After that, the sleepwalking had waned, a curiosity for my old friend Chaykie Fruchter to tell our bunkmates about at summer camp or for me to laughingly mention on a faltering date. (Current faltering date count: one. Current date count: one.) Once in a while, if I don’t get enough sleep the night before, I’ll stumble halfway across my room in a woozy daze and then awaken. Never more than that.
It’s strange that it’s begun again. Ma suggests a doctor’s visit after Tehila mentions it, and I hurry to decline. “Shidduchim,” I say. “This is just too weird to be a thing.”
I know Tehila is worried, and I almost can’t resent her for spilling the truth to my parents. It’s hard to resent Tehila for anything, really. She’s just too nice. We’d been roommates in seminary, where I’d adored her from the very first day. I spent the rest of the year in a sort of disbelieving fugue, because how could someone like Tehila — popular, brilliant, stylish, gorgeous, perfect — befriend mousy, ordinary me, whose biggest moment in the spotlight had been a solo in 11th grade?
But we’d connected, and I’d thought of her as a sister by the end of the year. I’d jumped to offer my house when Tehila had been looking to board for college, even though I live in an apartment as large as Tehila’s bedroom suite. (I know. I visited once in the summer and nearly swallowed a fly when I saw her house.) And Tehila cares so genuinely about me that I can usually put my pettiest impulses aside when she finishes an A-plus paper in a half hour or has shidduchim suggested daily. Tehila is my friend, and I’m not going to ruin that over jealousy.
Now I shift uncomfortably as I wait for Tehila. Her parents had gotten her a car to use in New York, and she’s been giving me a ride to college most days. We’ve coordinated our class times, even though Tehila is a psych major and I’m focusing on accounting. “My professor mentioned sleepwalking last week,” Tehila says as she pats her glossy, perfect hair. “He said it’s usually just a thing for little kids.”
“It happened way more when I was a kid. I don’t think it ever happened last year. At worst, I’d wake up sitting up in my bed. I hope I didn’t keep you up last night. You have a date tonight,” I remember guiltily.
Tehila brightens. “Yaakov Fruchter.” A little sigh escapes her lips, dreamy and light. “Third date. I haven’t had a third date in weeks.”

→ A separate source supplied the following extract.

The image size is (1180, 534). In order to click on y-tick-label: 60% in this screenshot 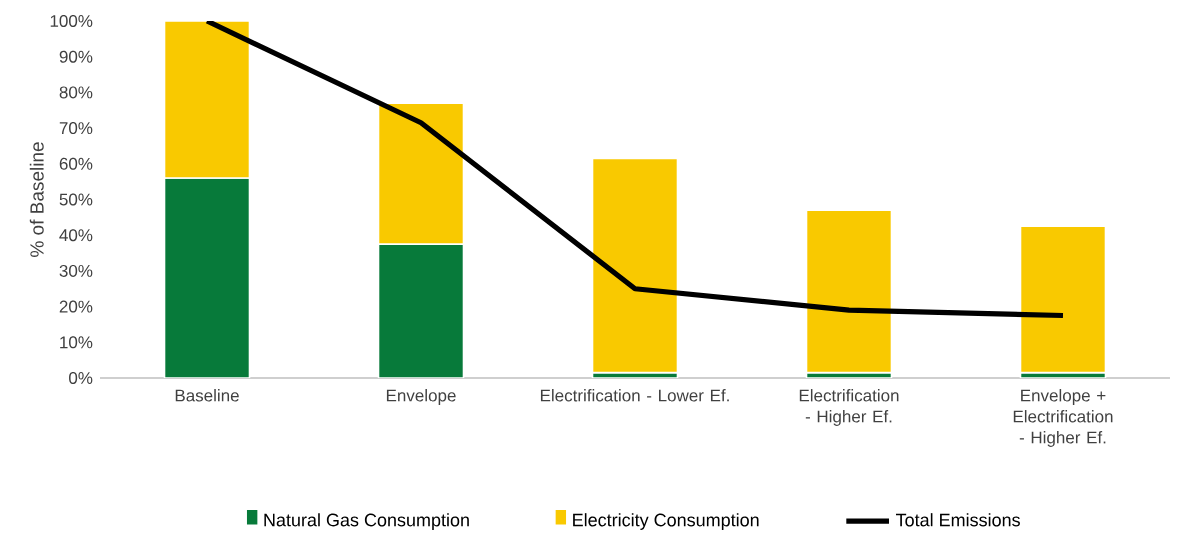, I will do `click(76, 164)`. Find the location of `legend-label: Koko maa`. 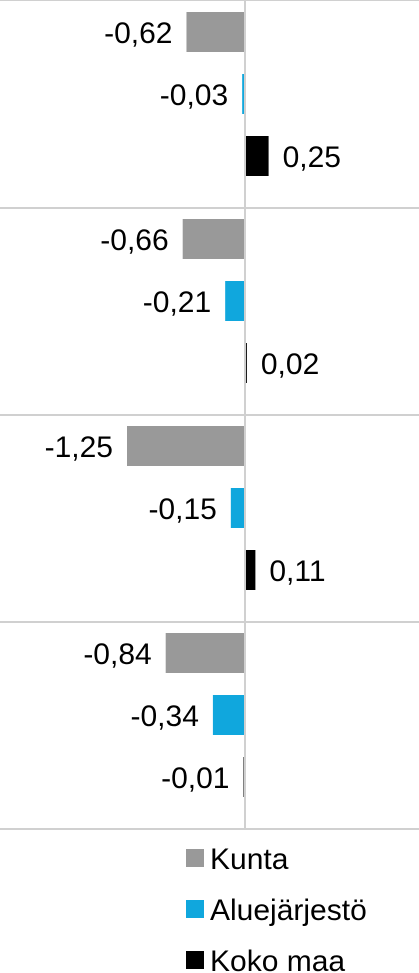

legend-label: Koko maa is located at coordinates (278, 959).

“I haven’t had a first date in weeks,” I mumble and then wince at Tehila’s alarmed look. “It’s fine! I promise, it’s fine. We’ve been busy with yuntiff, anyway. No way my parents are checking anyone out this month.” Tehila had gone home for Rosh Hashanah and Yom Kippur, and I’d gotten a reprieve from watching my parents host someone else’s first dates. But Tehila has a large group presentation scheduled for Chol Hamoed, so she’ll be here for Succos, and I’ll just have to wage war on my envy. “Yaakov Fruchter,” I say, determinedly returning to the topic at hand. “You really like him, don’t you?”
I’d spent enough of my childhood at the Fruchters to remember Yaakov as an eight-year-old in a dragon costume chasing Chaykie and me around the backyard. To the rest of the frum community, he’s a superstar — what a learner, what a boy — but he’ll always be that kid to me. Not to Tehila.